Dataset content =>
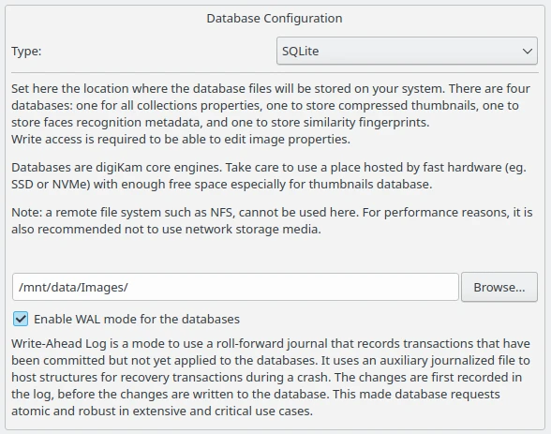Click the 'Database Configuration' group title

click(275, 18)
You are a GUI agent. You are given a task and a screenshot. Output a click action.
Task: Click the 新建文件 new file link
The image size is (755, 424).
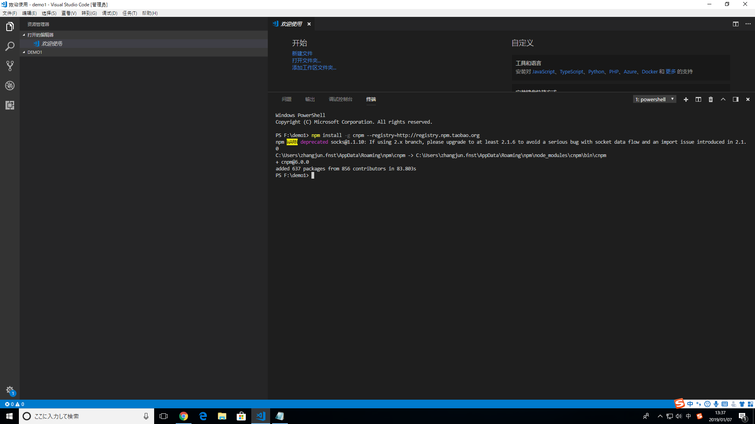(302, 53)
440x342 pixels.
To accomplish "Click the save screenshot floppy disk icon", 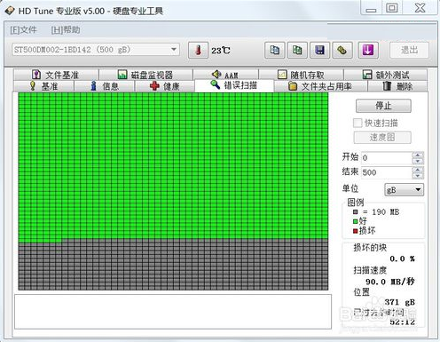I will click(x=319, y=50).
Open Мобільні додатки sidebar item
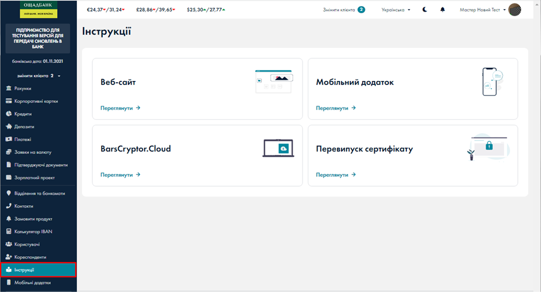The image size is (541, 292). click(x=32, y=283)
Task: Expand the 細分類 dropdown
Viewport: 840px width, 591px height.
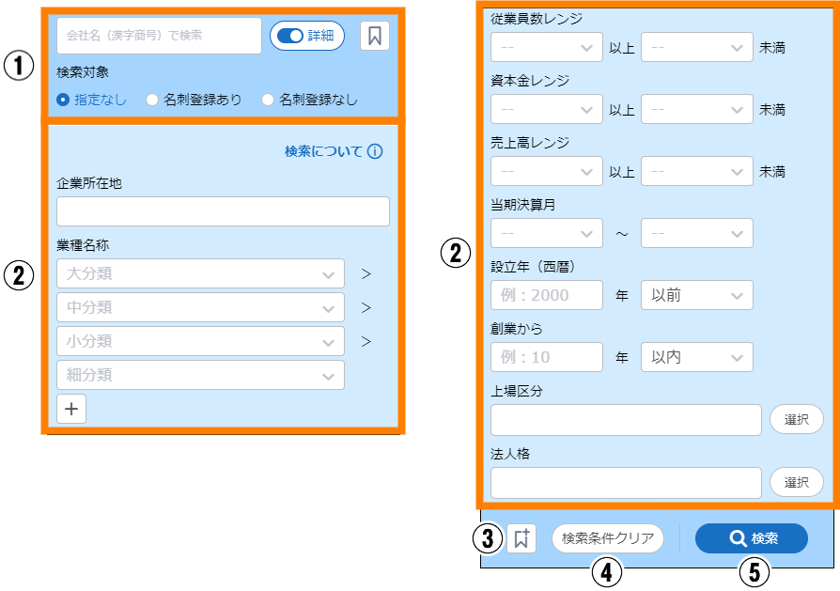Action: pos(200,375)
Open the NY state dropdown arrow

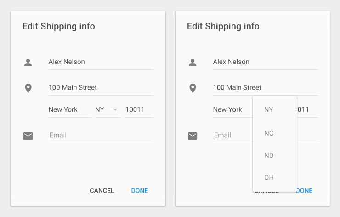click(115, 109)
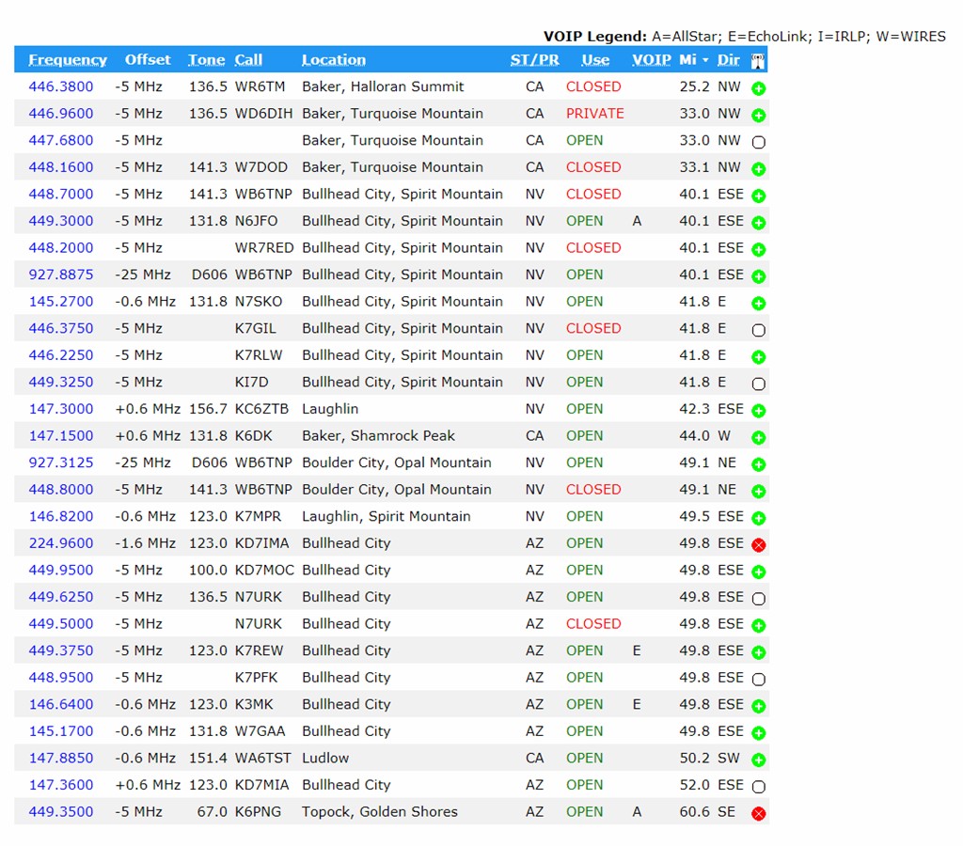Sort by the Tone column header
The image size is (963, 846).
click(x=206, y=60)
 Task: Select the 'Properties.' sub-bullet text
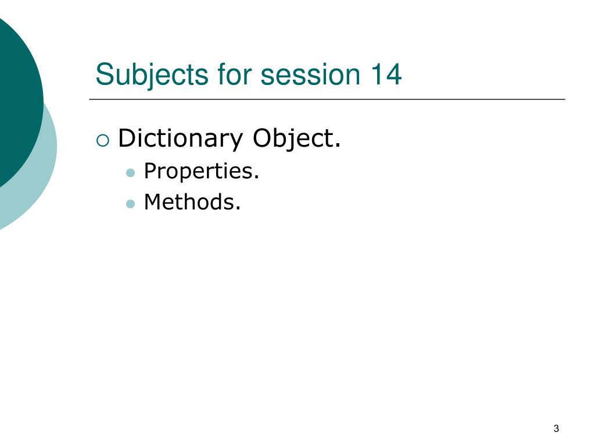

...

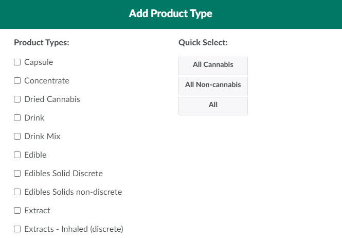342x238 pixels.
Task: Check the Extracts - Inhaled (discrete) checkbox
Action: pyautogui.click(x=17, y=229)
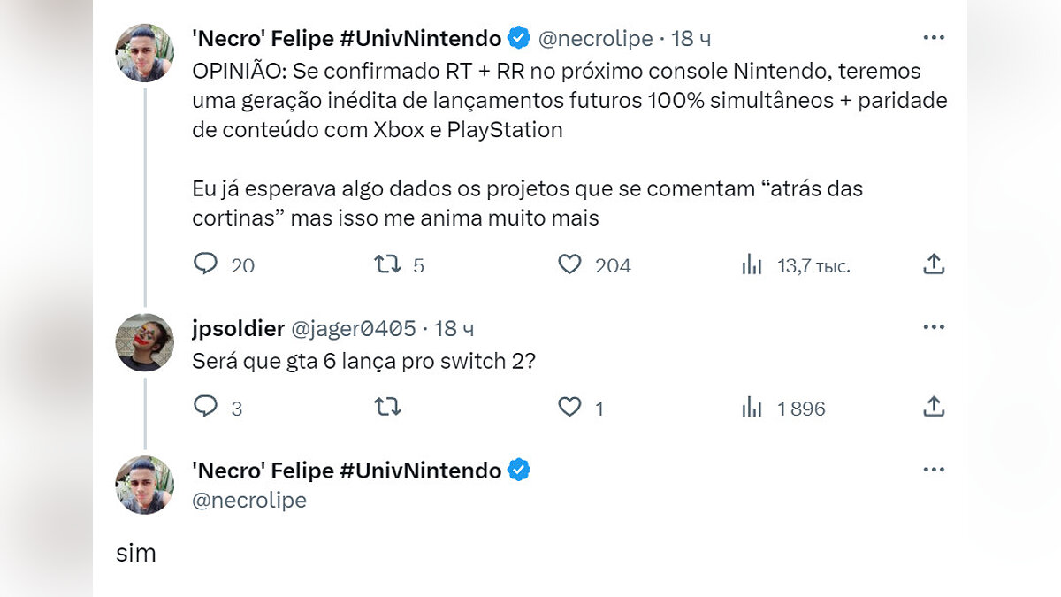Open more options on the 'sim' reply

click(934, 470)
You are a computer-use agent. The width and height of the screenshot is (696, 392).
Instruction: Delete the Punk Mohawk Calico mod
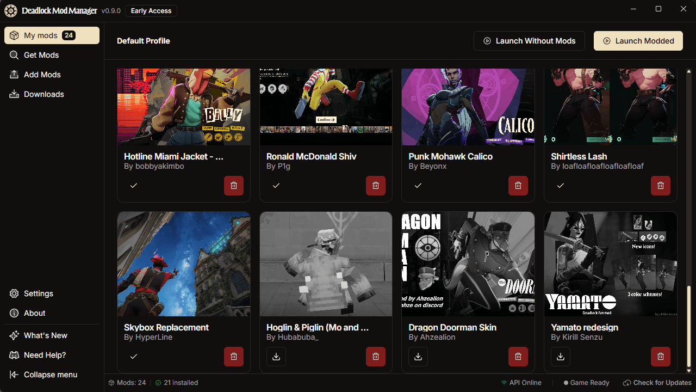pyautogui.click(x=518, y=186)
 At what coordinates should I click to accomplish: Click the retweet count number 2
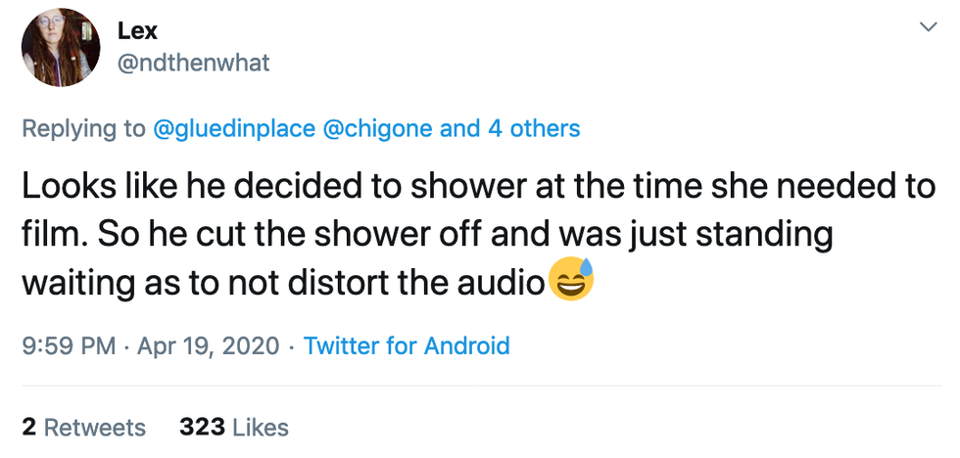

---

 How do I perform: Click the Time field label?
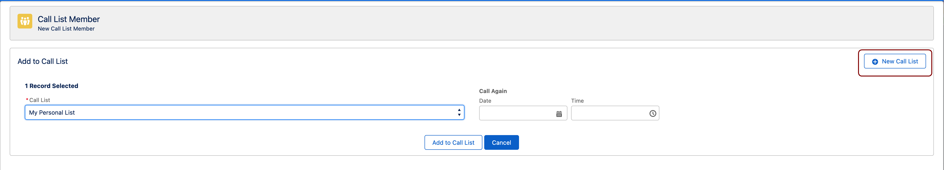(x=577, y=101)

What needs to be done => Count the lines above that contain the string "height", treating uppercase and lowercase as different, and give only the number.

Exercise response => 2